### ABOUT THIS TASK
Print the data that follows again, keeping every line exact.

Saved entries
· · · · · · ·

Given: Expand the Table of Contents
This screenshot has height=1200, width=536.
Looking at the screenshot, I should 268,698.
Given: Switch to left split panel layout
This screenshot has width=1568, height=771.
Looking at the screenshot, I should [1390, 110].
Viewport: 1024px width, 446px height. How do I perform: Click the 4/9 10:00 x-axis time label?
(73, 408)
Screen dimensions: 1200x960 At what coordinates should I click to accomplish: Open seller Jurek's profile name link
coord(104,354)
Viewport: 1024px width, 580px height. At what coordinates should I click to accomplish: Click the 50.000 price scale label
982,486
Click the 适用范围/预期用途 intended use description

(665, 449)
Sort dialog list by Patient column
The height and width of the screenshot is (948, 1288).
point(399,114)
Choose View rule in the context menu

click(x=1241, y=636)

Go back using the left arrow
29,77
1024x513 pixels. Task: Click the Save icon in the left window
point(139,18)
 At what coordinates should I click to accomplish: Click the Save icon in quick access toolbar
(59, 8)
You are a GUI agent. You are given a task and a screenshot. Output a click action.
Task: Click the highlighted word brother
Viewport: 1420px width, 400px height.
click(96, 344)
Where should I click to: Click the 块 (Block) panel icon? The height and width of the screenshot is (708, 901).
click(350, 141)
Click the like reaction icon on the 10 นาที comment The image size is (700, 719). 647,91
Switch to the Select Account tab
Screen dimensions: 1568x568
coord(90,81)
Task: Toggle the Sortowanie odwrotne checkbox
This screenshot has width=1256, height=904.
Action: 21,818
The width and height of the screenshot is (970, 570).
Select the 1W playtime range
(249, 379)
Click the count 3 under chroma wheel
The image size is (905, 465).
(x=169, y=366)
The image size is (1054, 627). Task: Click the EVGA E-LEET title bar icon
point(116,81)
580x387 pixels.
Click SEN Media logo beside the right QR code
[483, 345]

· · · · · · ·

### TASK OUTPUT
Given: Expand the Table of Contents
This screenshot has height=1200, width=536.
Looking at the screenshot, I should 268,698.
Given: Switch to left split panel layout
This screenshot has width=1568, height=771.
Looking at the screenshot, I should [1390, 110].
Viewport: 1024px width, 446px height. How do I perform: Click the 4/9 10:00 x-axis time label?
(73, 408)
Screen dimensions: 1200x960 At what coordinates should I click to accomplish: Open seller Jurek's profile name link
coord(104,354)
Viewport: 1024px width, 580px height. At what coordinates should I click to accomplish: Click the 50.000 price scale label
982,486
Click the 适用范围/预期用途 intended use description

(665, 449)
Sort dialog list by Patient column
The height and width of the screenshot is (948, 1288).
point(399,114)
Choose View rule in the context menu

click(x=1241, y=636)

Go back using the left arrow
29,77
1024x513 pixels. Task: Click the Save icon in the left window
point(139,18)
 At what coordinates should I click to accomplish: Click the Save icon in quick access toolbar
(59, 8)
You are a GUI agent. You are given a task and a screenshot. Output a click action.
Task: Click the highlighted word brother
Viewport: 1420px width, 400px height.
click(96, 344)
Where should I click to: Click the 块 (Block) panel icon? The height and width of the screenshot is (708, 901).
click(350, 141)
Click the like reaction icon on the 10 นาที comment The image size is (700, 719). 647,91
Switch to the Select Account tab
Screen dimensions: 1568x568
coord(90,81)
Task: Toggle the Sortowanie odwrotne checkbox
This screenshot has width=1256, height=904.
Action: 21,818
The width and height of the screenshot is (970, 570).
Select the 1W playtime range
(249, 379)
Click the count 3 under chroma wheel
The image size is (905, 465).
(x=169, y=366)
The image size is (1054, 627). Task: Click the EVGA E-LEET title bar icon
point(116,81)
580x387 pixels.
Click SEN Media logo beside the right QR code
[483, 345]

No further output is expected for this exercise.